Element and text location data
☆ ☆ ☆ ☆ ☆

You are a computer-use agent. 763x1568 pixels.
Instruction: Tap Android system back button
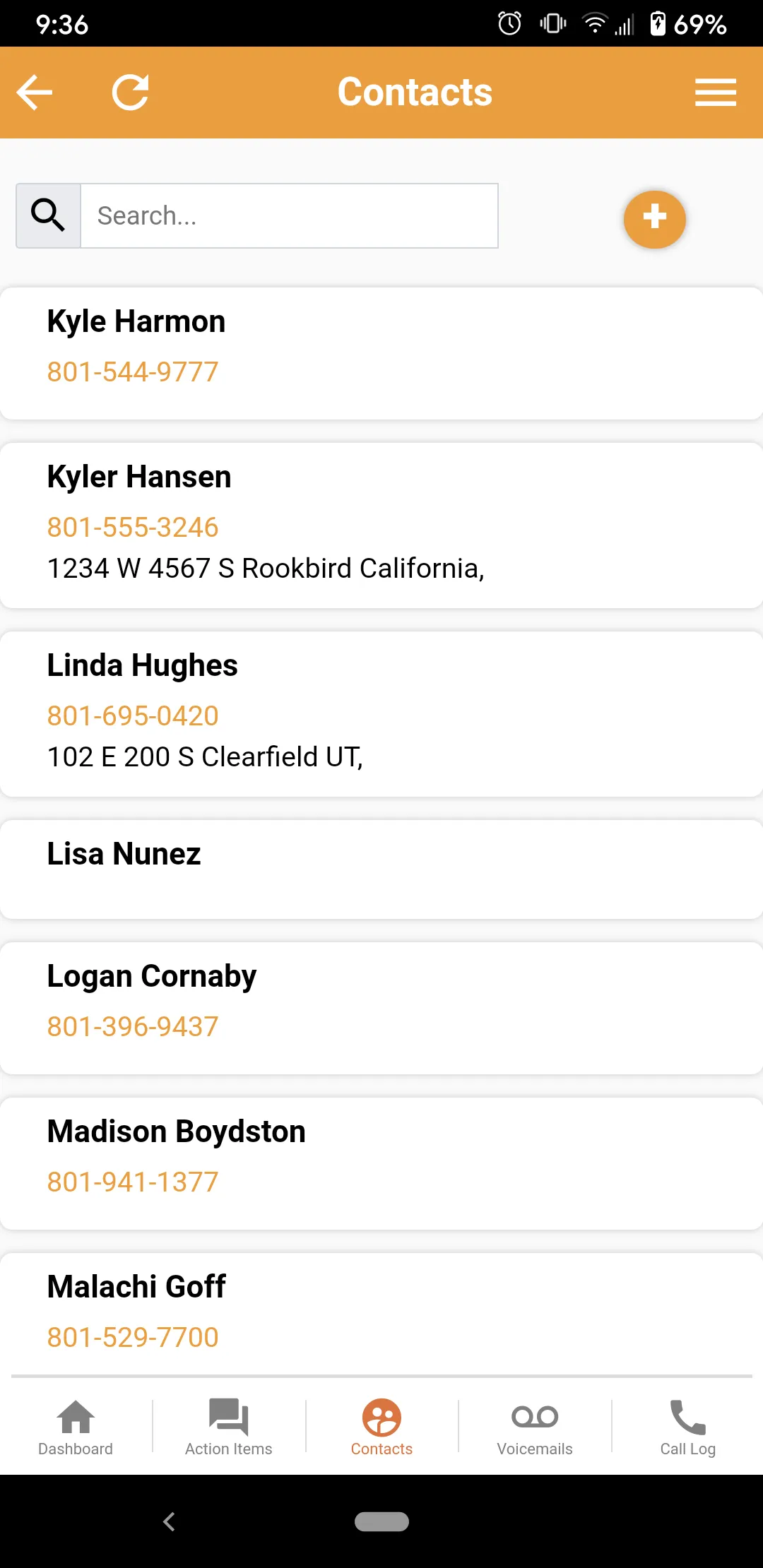point(169,1521)
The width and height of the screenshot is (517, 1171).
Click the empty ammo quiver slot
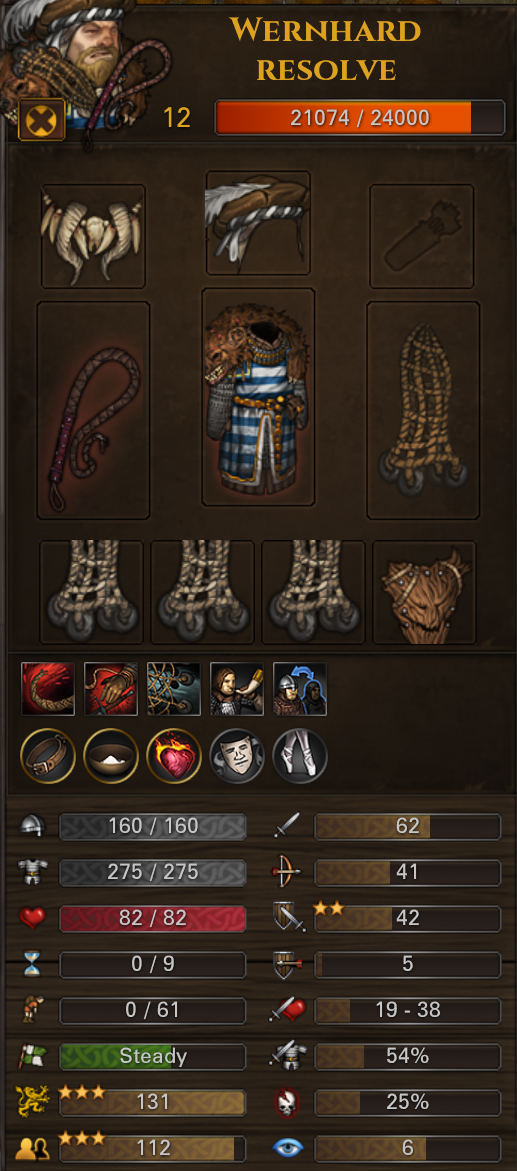click(x=422, y=236)

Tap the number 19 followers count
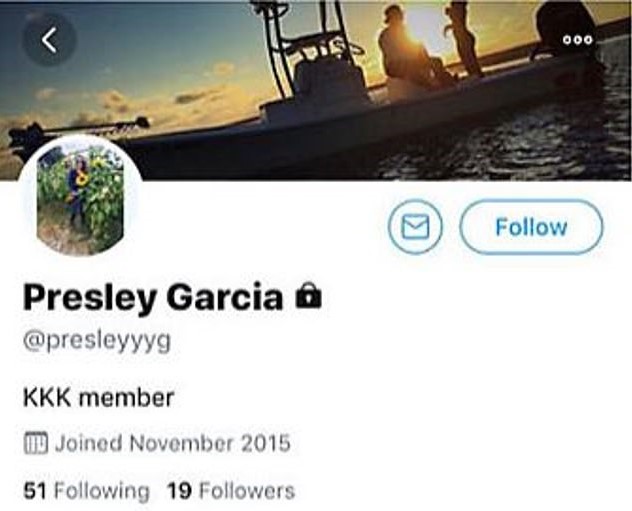(179, 491)
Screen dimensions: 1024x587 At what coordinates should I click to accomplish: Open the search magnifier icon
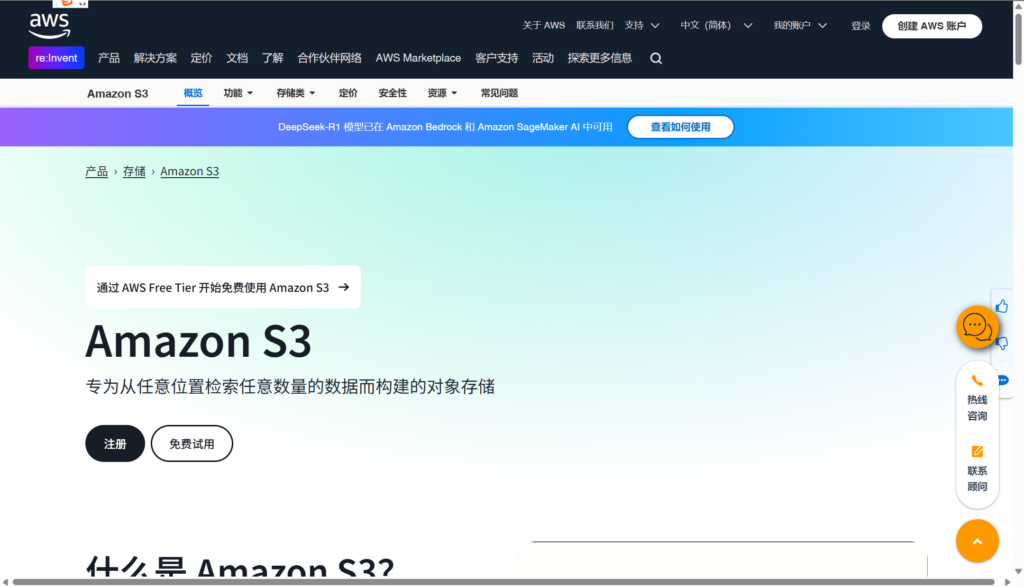(656, 58)
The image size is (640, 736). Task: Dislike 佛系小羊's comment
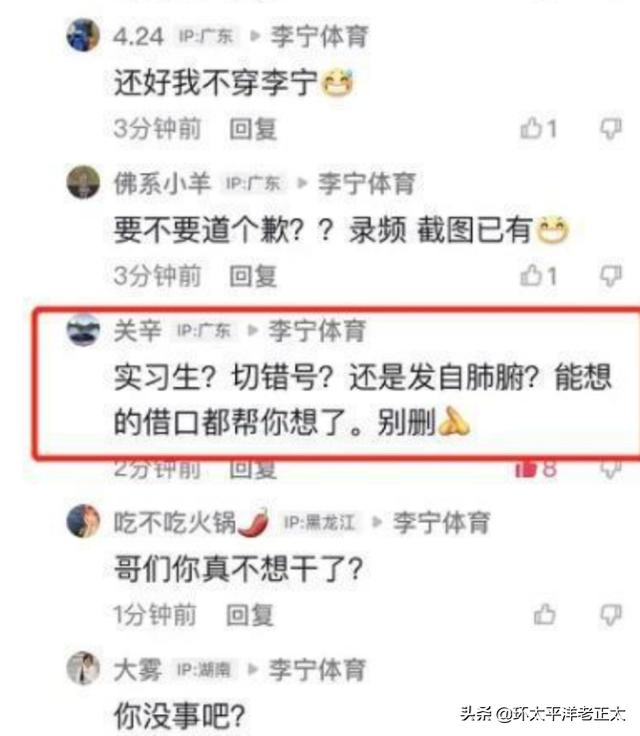click(611, 276)
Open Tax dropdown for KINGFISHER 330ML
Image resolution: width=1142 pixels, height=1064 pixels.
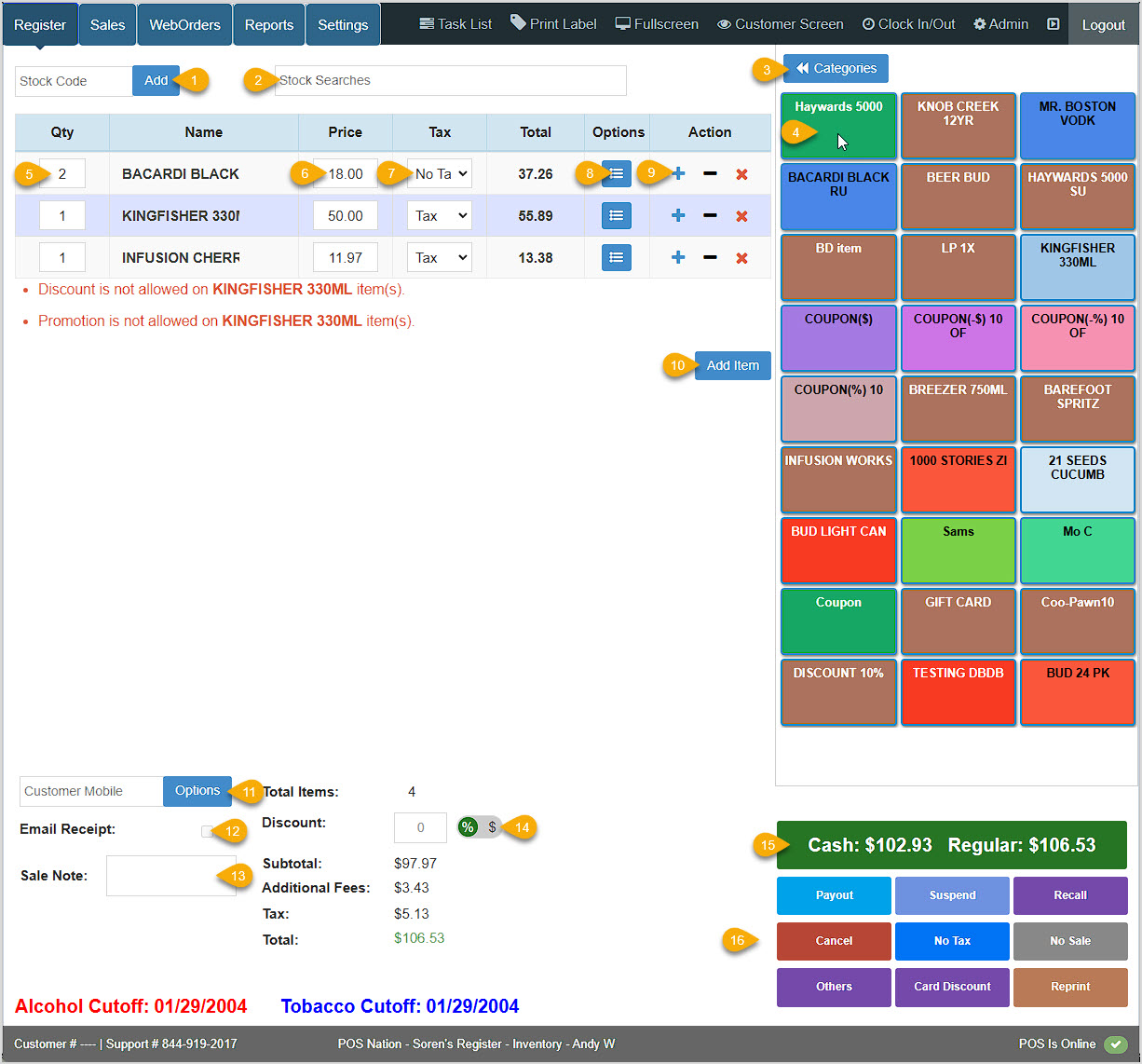439,215

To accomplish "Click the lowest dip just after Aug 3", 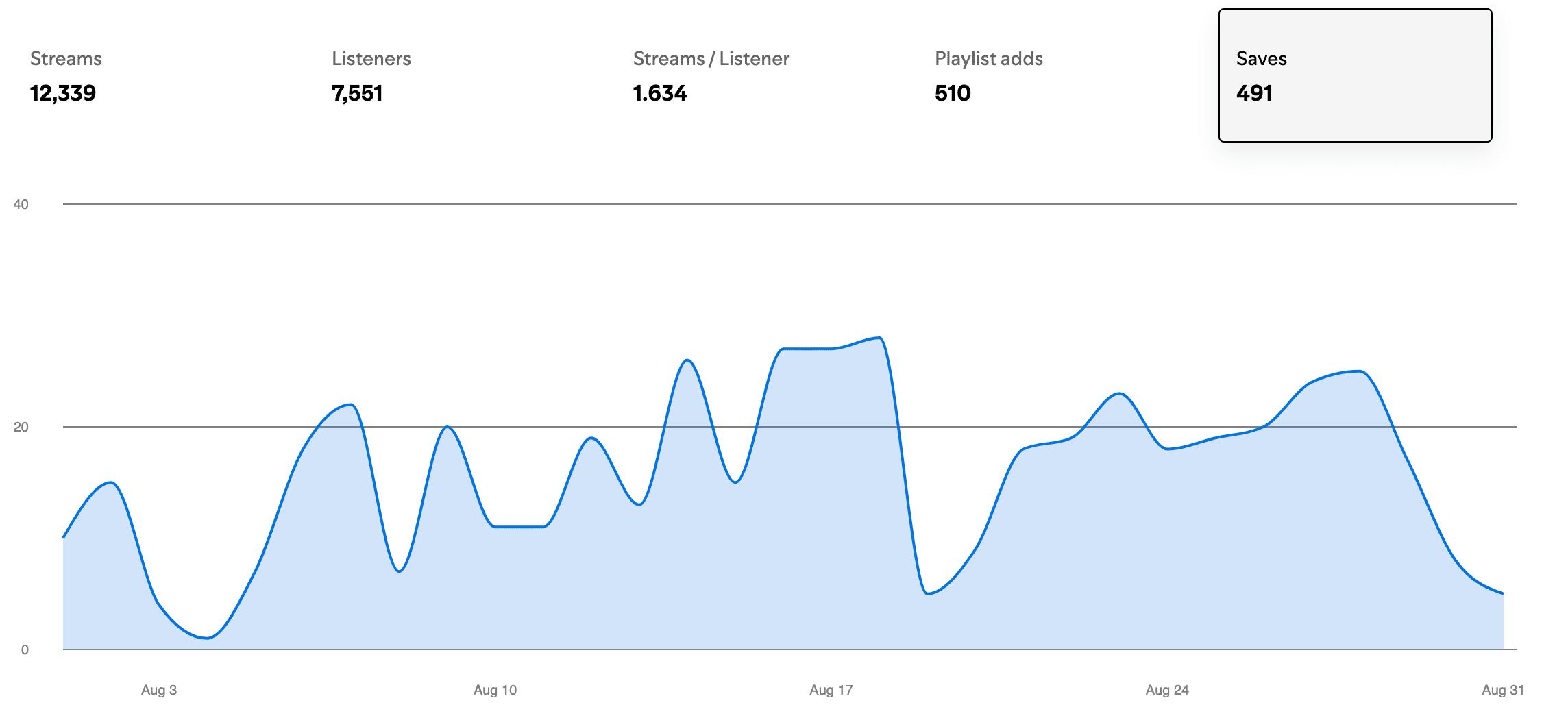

☆ ☆ ☆ ☆ ☆

Rewrite every line of the records in full, multiplying each coordinate in the answers by 1.25 and rounding to whole numbers, with halves rounded up; all other text and numbers stay unchanged. Leave the pictures out.

Complete answer |
You are a computer-use agent. 763x1568 pixels.
Instruction: Tap Android system back button
point(211,1901)
The width and height of the screenshot is (517, 1171).
Click the empty ammo quiver slot
click(x=528, y=295)

Tap the number 19 followers count
(224, 614)
Screen dimensions: 1024x587 At what coordinates should I click to accomplish: Open the search magnifier icon
(820, 73)
The image size is (640, 736). Task: Dislike 佛系小羊's comment
click(764, 345)
Open Tax dropdown for KINGFISHER 330ML
Image resolution: width=1142 pixels, height=1064 pixels.
549,269

To accomplish "Click the lowest dip just after Aug 3", 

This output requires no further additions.